For nine years (from 14 Oct. 1874 till 1883) St. John was minister residentiary in Peru and consul-general at Lima. In 1875 he went on a special mission to Bolivia, and in 1880-1 witnessed the war between Peru and Chile. With the ambassadors of France and Salvador he negotiated an armistice in January 1881, and by his diplomatic firmness helped to protect Lima from destruction after the defeat of the Peruvians by Chile. He was created K.C.M.G. on 20 March 1881. In May 1883 St. John was sent to Mexico to negotiate the resumption of diplomatic relations with Great Britain. An agreement was signed at Mexico on 6 Aug. 1884, and was ratified, not without much opposition, mainly by his tact. He was appointed envoy extraordinary and minister plenipotentiary to Mexico on 23 Nov. 1884, and remained there tiU 1893. In 1886 a mixed commission was appointed to investigate British financial claims on the Mexican government, and in 1887 a long-standing dispute was equitably terminated under St. John's guidance. From 1 July 1893 to January 1896 St. John was at Stockholm as minister to Sweden. He was created G.C.M.G. in 1894. Retiring from the diplomatic service in 1896, St. John spent his last years in literary pursuits. He died on 2 Jan. 1910 at Pinewood Grange, Camberley, Surrey. He married, on 29 April 1899, Mary, daughter of Lieutenant-colonel Fred. Macnaghten Armstrong, C.B., of the Bengal staff corps, who survived him. St. John's chief work, besides those mentioned above, was his authentic 'Life of Sir James Brooke, Rajah of Sarawak' (1879). He also wrote 'Rajah Brooke' (1899) for the 'Builders of Britain' series. St. John drew upon his early experiences in the Malay archipelago in two vivacious volumes, 'Adventures of a Naval Officer' (1905) and 'Earlier Adventures' (1906), both of which he attributed to a fictitious Captain Charles Hunter, R.N. A final publication was a collection of sympathetic but rather colourless 'Essays on Shakespeare and his Works' (1908), edited from the MSS. and notes of an unnamed deceased relative.

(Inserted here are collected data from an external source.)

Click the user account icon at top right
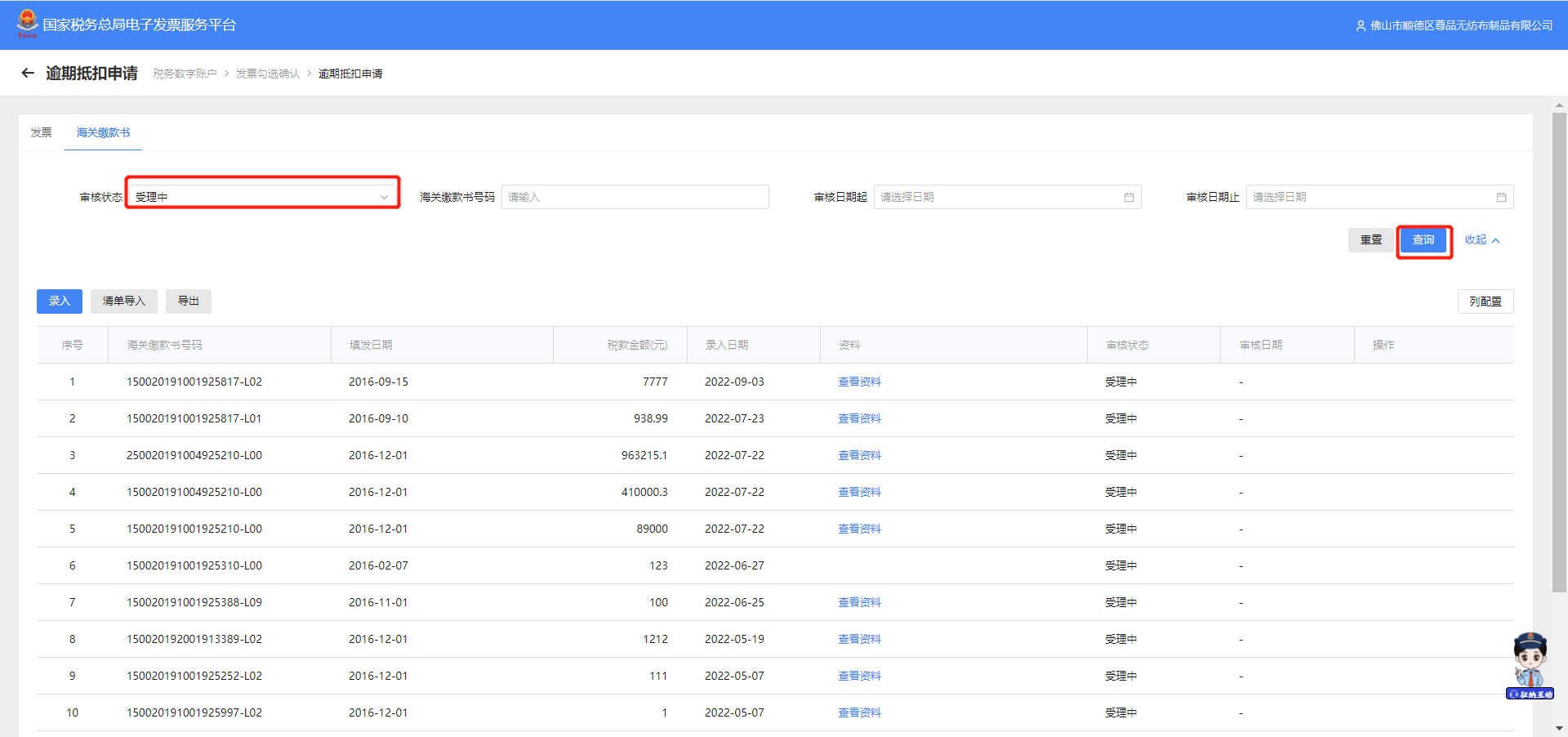 coord(1361,26)
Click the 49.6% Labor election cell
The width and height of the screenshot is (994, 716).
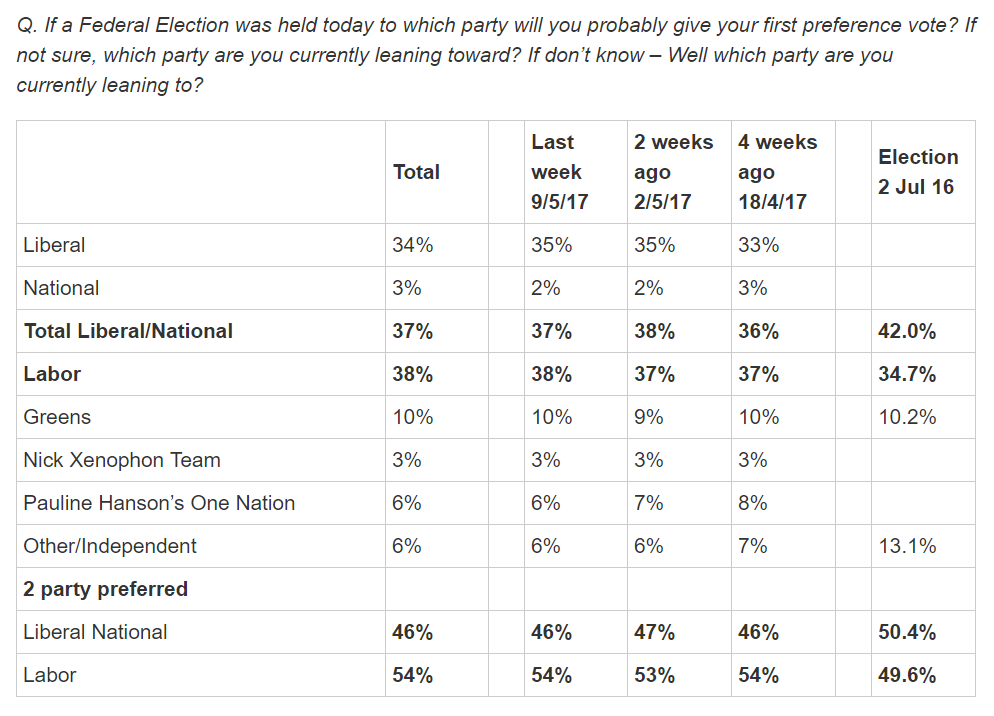907,675
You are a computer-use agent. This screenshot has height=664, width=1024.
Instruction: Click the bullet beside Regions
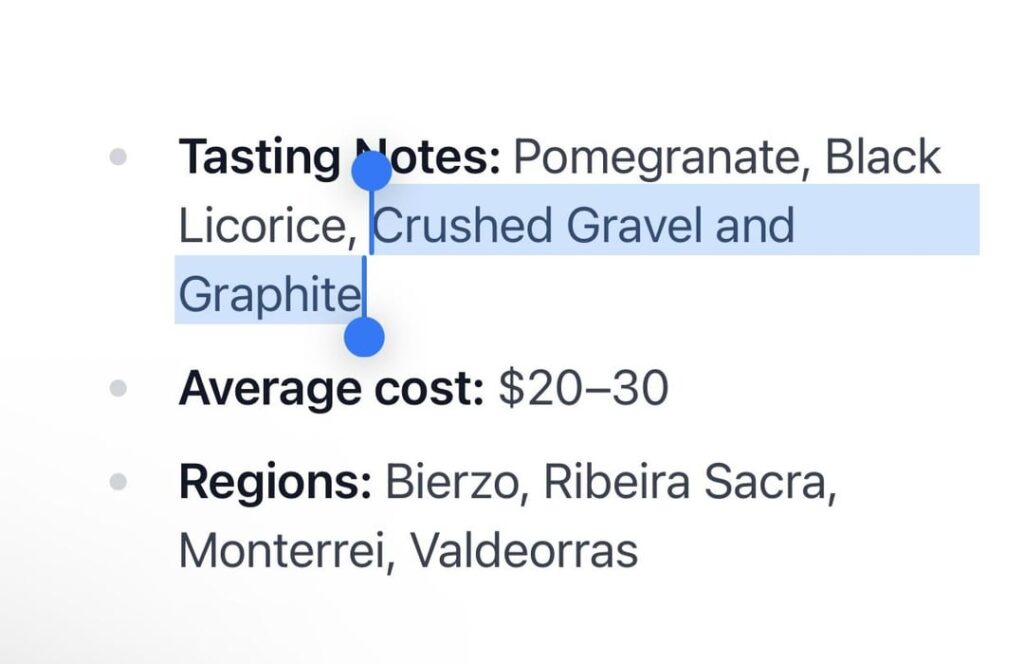click(x=120, y=480)
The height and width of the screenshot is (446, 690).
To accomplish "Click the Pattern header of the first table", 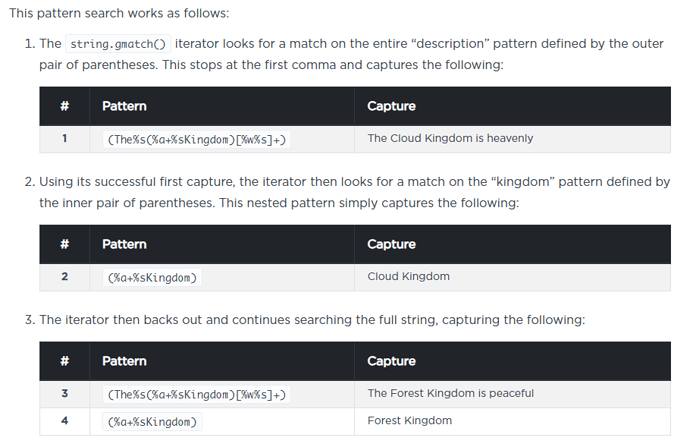I will 124,106.
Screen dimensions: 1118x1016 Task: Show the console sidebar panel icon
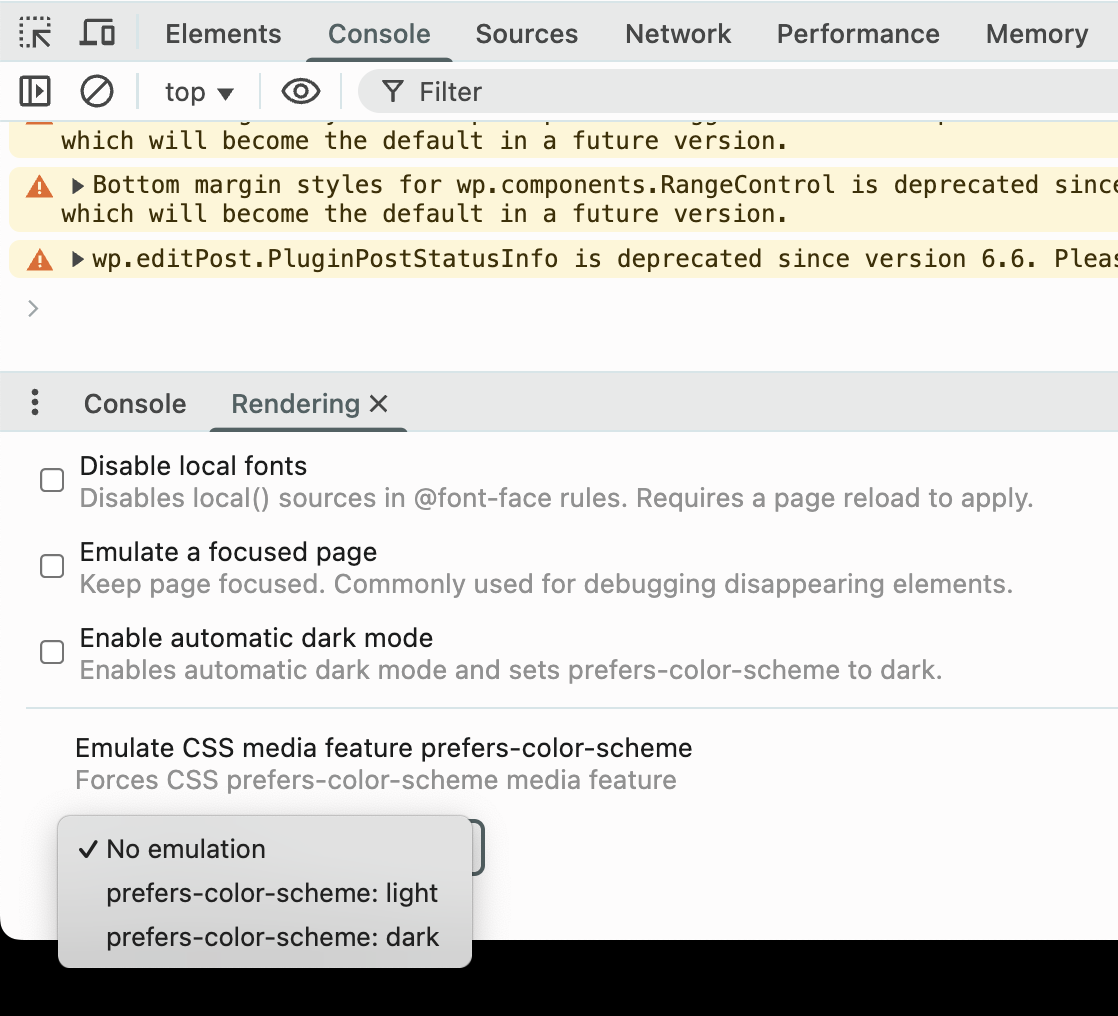pos(35,92)
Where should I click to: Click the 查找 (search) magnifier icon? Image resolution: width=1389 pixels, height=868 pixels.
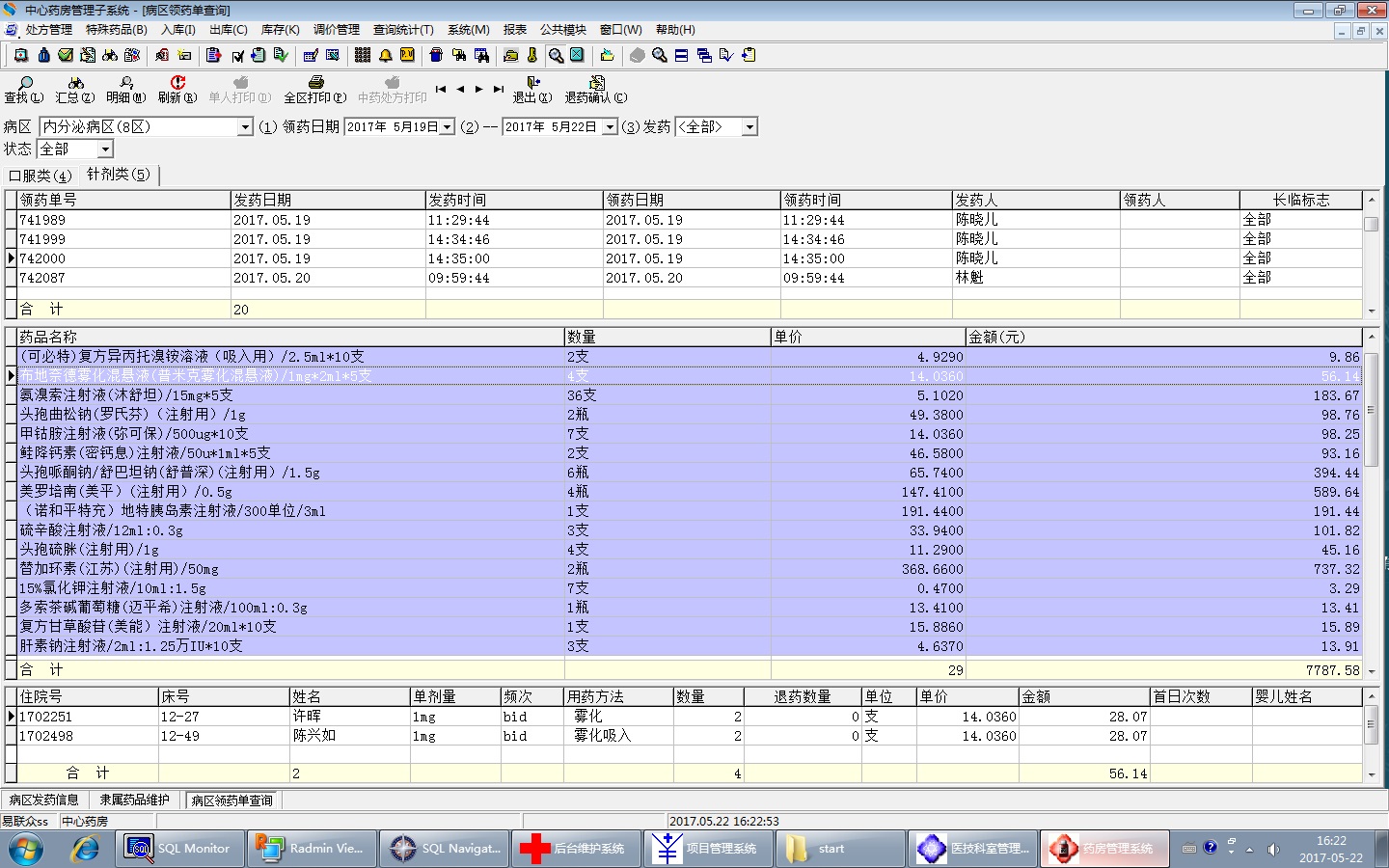[x=25, y=84]
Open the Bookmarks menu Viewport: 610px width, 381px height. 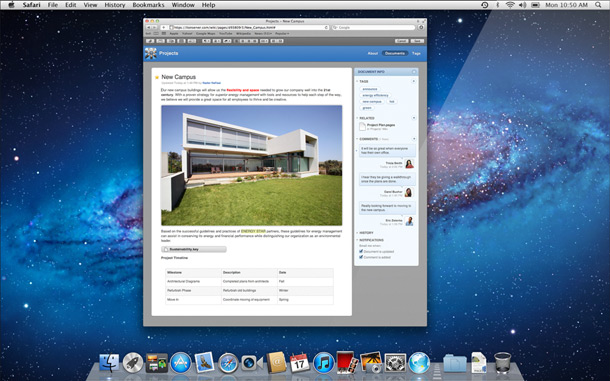(148, 5)
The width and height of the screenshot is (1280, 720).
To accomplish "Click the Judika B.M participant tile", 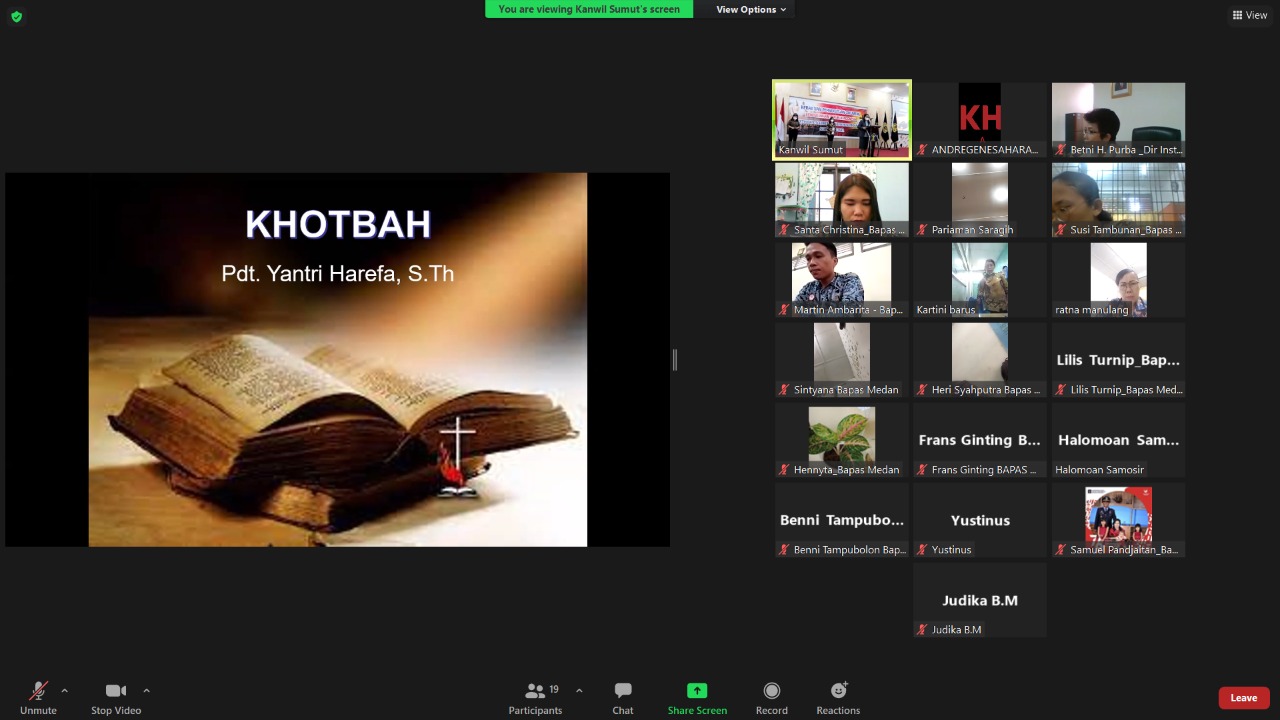I will (979, 599).

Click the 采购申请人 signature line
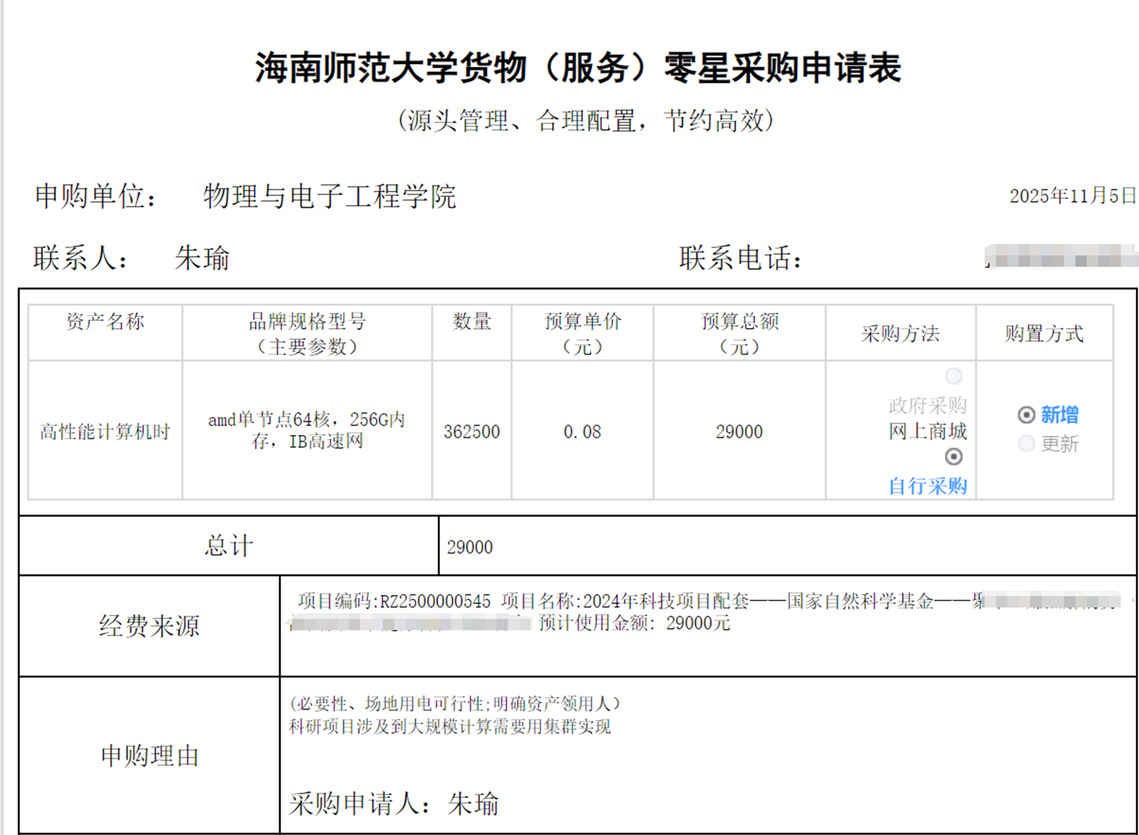click(x=394, y=803)
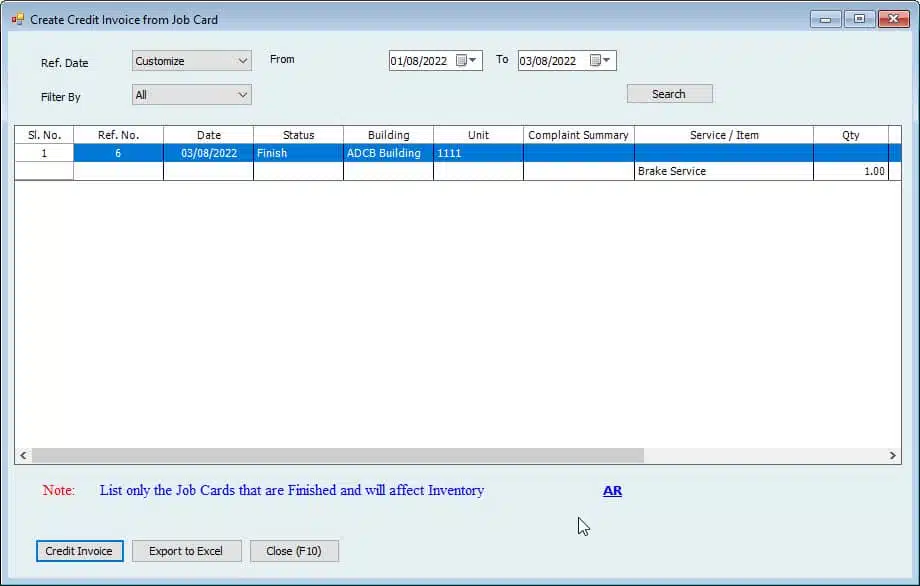The height and width of the screenshot is (586, 920).
Task: Open the To date calendar picker
Action: [600, 61]
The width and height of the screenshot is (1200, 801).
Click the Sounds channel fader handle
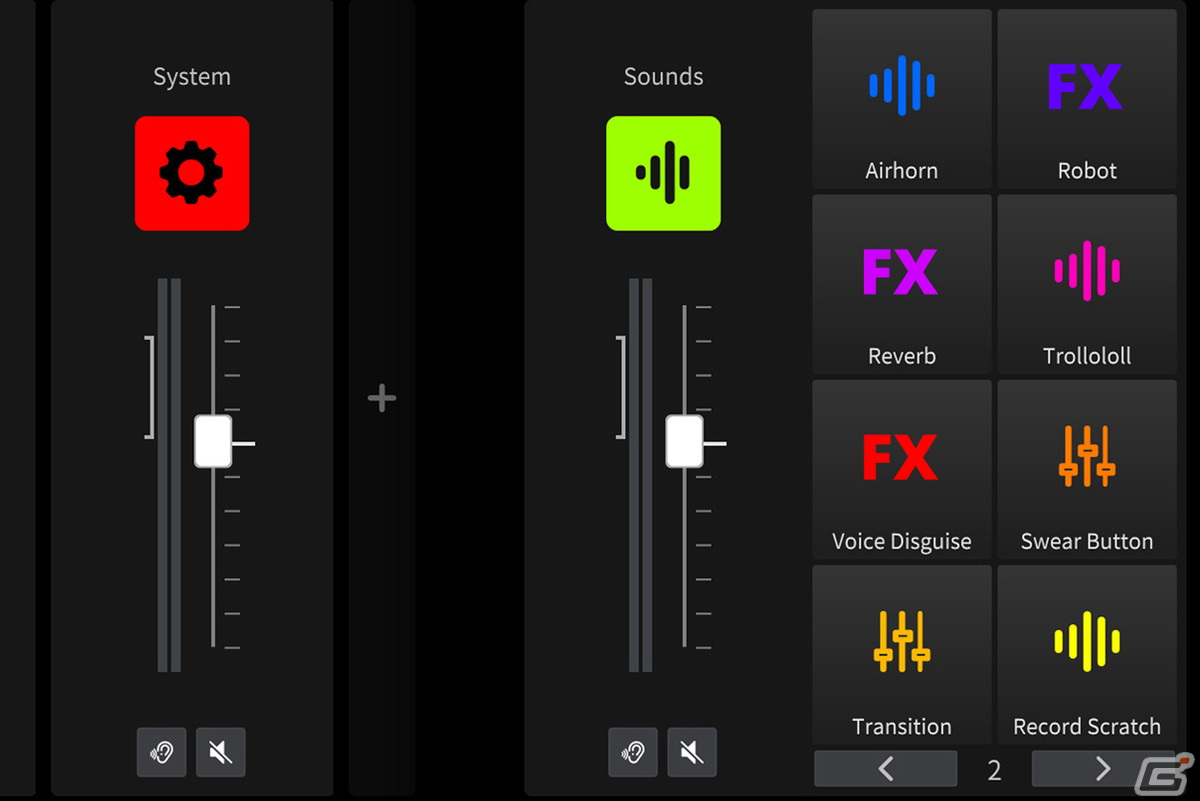tap(685, 442)
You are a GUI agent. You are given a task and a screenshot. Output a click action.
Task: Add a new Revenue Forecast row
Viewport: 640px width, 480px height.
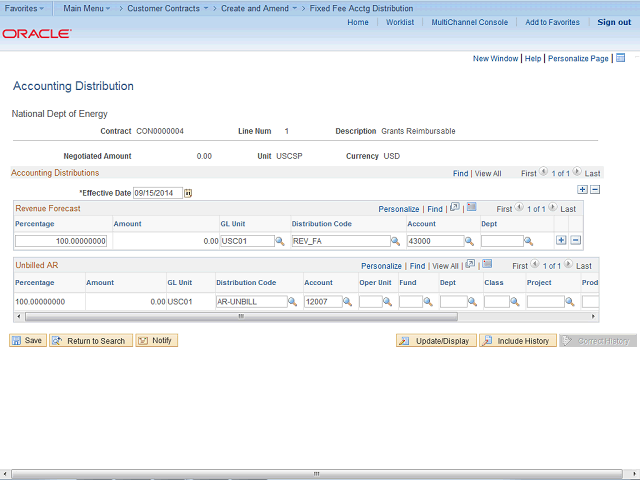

St. John bequeathed his portrait of Brooke by Sir Francis Grant (1847) to the National Portrait Gallery.
Vane Ireton Shaftesbuby St. John (1839-1911), Sir Spenser's youngest and last surviving brother, pursued a literary and journalistic career. He was a pioneer of boys' journals, starting and editing the 'Boys of England' and similar periodicals. He was also the author of 'Undercurrents: a Story of our own Day' (3 vols. 1860) and of many story books for boys. He died at Peckham Rye in poor circumstances on 20 Dec. 1911. He was twice married, and had seventeen children.
[Burke's Peerage, &c.; Men of the Time, 1899; Who's Who, 1910; Haydn's Book of Dignities; Sir C. R. Markham's War between Chile and Peru, ch xvi.; Ann. Reg. (s.v. Mexico), 1884, &c.; The Times, and Morning Post, 4 Jan. 1910; Allibone's Dict. Engl. Lit. Suppl.; St. John's works.]